ECLI:NL:RBDHA:2020:8982
Rechtbank Den Haag
- Eerste aanleg - enkelvoudig
- Rechtspraak.nl
Machtiging tot het verlenen van verplichte zorg in het kader van de Wet verplichte geestelijke gezondheidszorg
Op 10 september 2020 heeft de Rechtbank Den Haag uitspraak gedaan in een zaak betreffende een verzoek om een zorgmachtiging op basis van de Wet verplichte geestelijke gezondheidszorg (Wvggz). De officier van justitie had op 10 augustus 2020 een verzoekschrift ingediend, waarin werd verzocht om een zorgmachtiging voor een vrouw, geboren in 1970 in Egypte, die op dat moment in Nederland woonde. De rechtbank heeft de mondelinge behandeling van het verzoek telefonisch gehouden, vanwege de coronamaatregelen. Betrokkene, die een alleenstaande moeder is van vier kinderen, heeft aangegeven dat zij het niet eens is met het verzoek en dat zij geen problemen heeft. Haar advocaat heeft verzocht om afwijzing van het verzoek en heeft bezwaar gemaakt tegen de telefonische behandeling.
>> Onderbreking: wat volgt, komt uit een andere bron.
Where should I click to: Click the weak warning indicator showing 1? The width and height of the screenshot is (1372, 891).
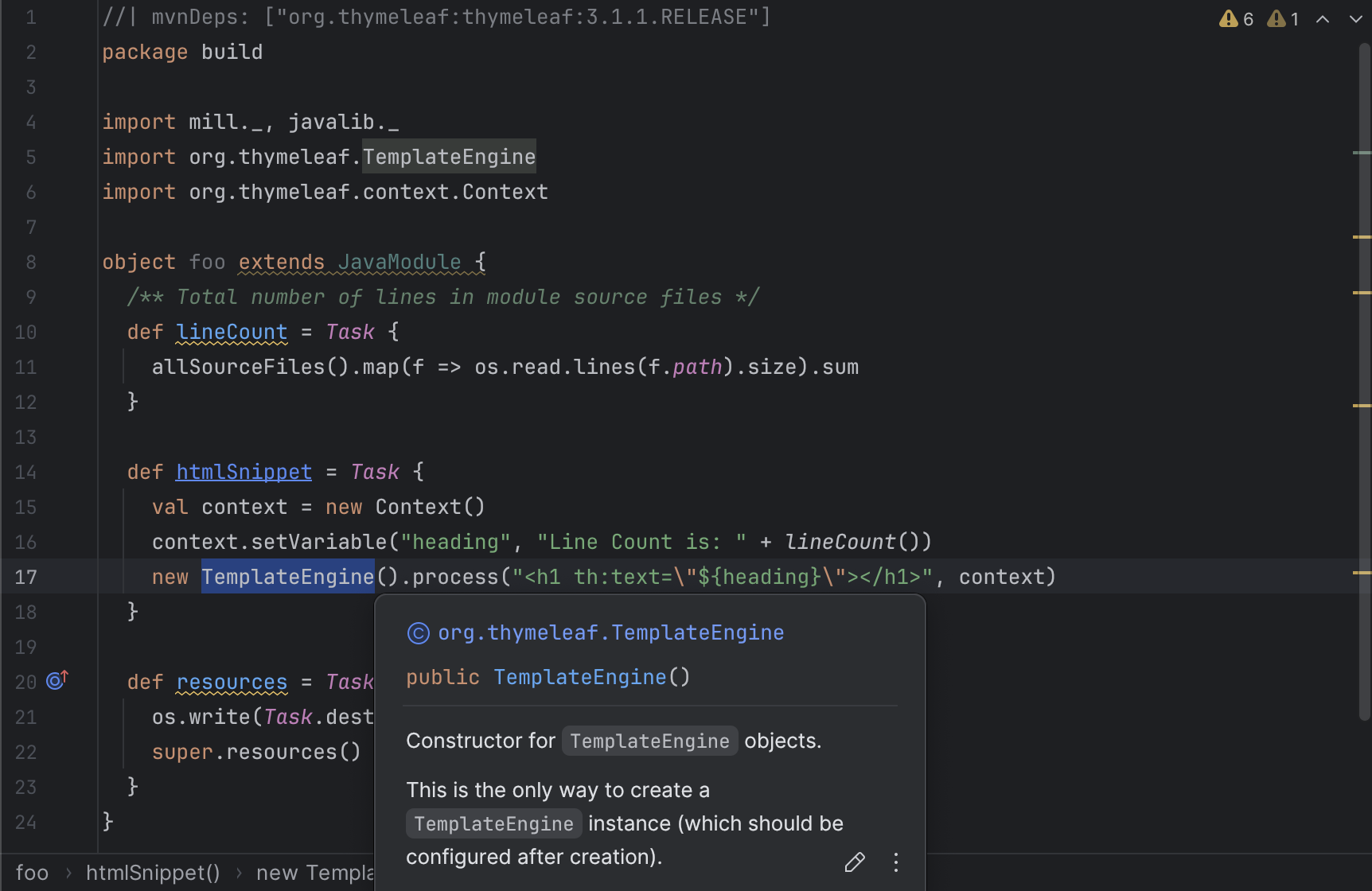point(1281,18)
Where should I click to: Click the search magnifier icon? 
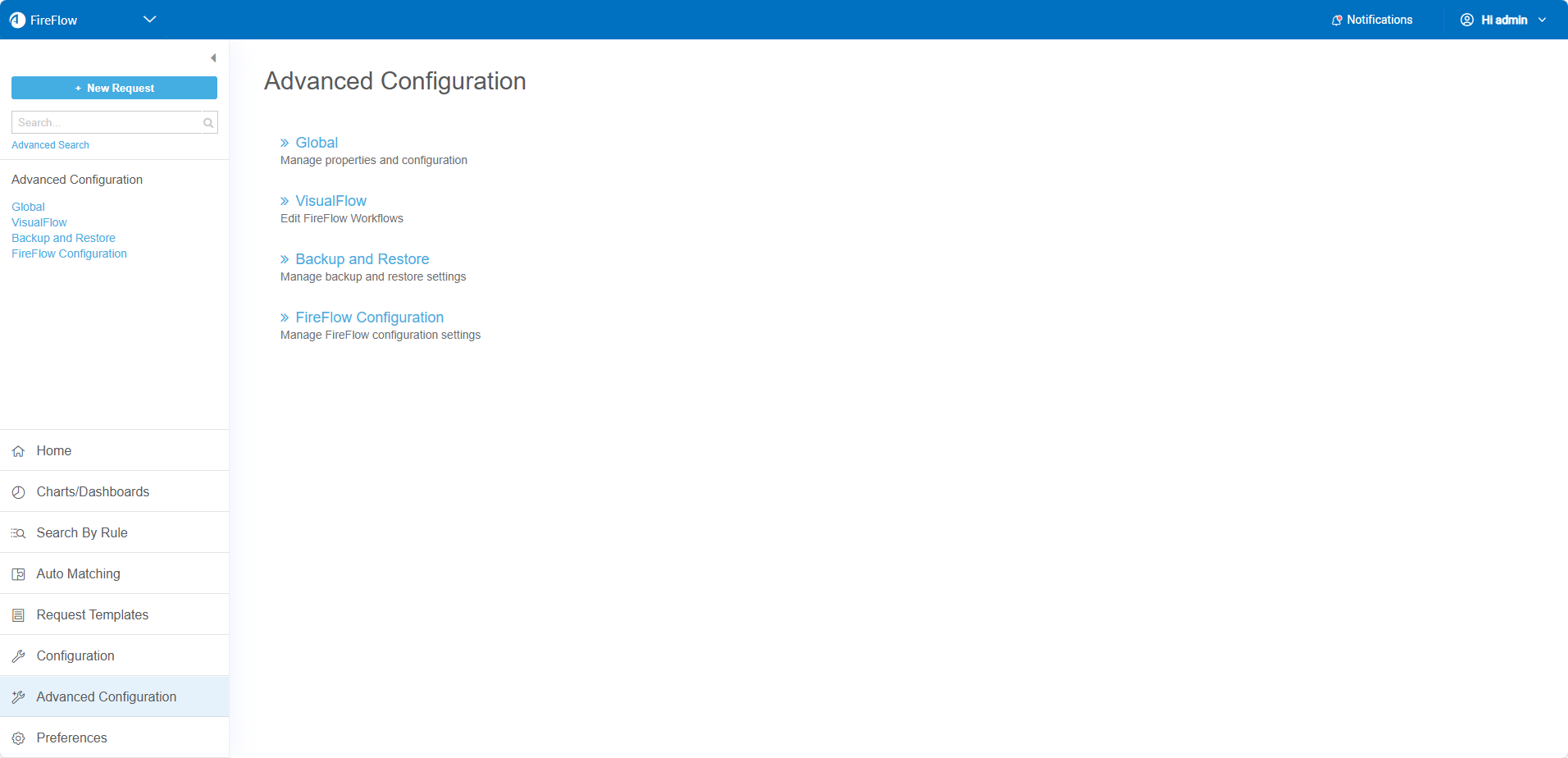(x=208, y=123)

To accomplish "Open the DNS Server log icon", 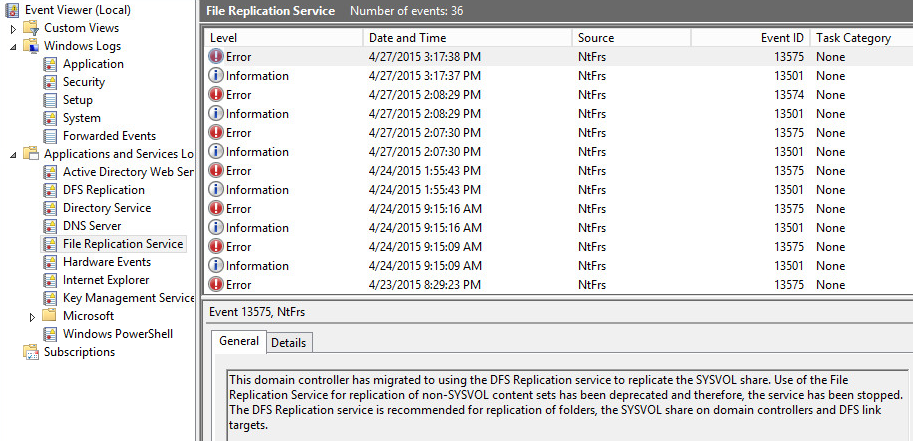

De behandelende arts heeft echter aangegeven dat betrokkene in het verleden psychotisch is geworden na het stoppen met medicatie en dat er zorgen zijn over haar huidige situatie, die onveilig is voor haar en haar kinderen. De rechtbank heeft vastgesteld dat er geen mogelijkheden voor passende zorg op vrijwillige basis zijn en dat verplichte zorg noodzakelijk is om ernstig nadeel af te wenden. De rechtbank heeft de zorgmachtiging verleend voor een periode van drie maanden, tot en met 10 december 2020, en heeft de verzoeken om andere vormen van verplichte zorg afgewezen. De rechtbank heeft begrip getoond voor het bezwaar van de advocaat tegen de telefonische zitting en zal dit signaal doorgeven aan de betrokken instanties.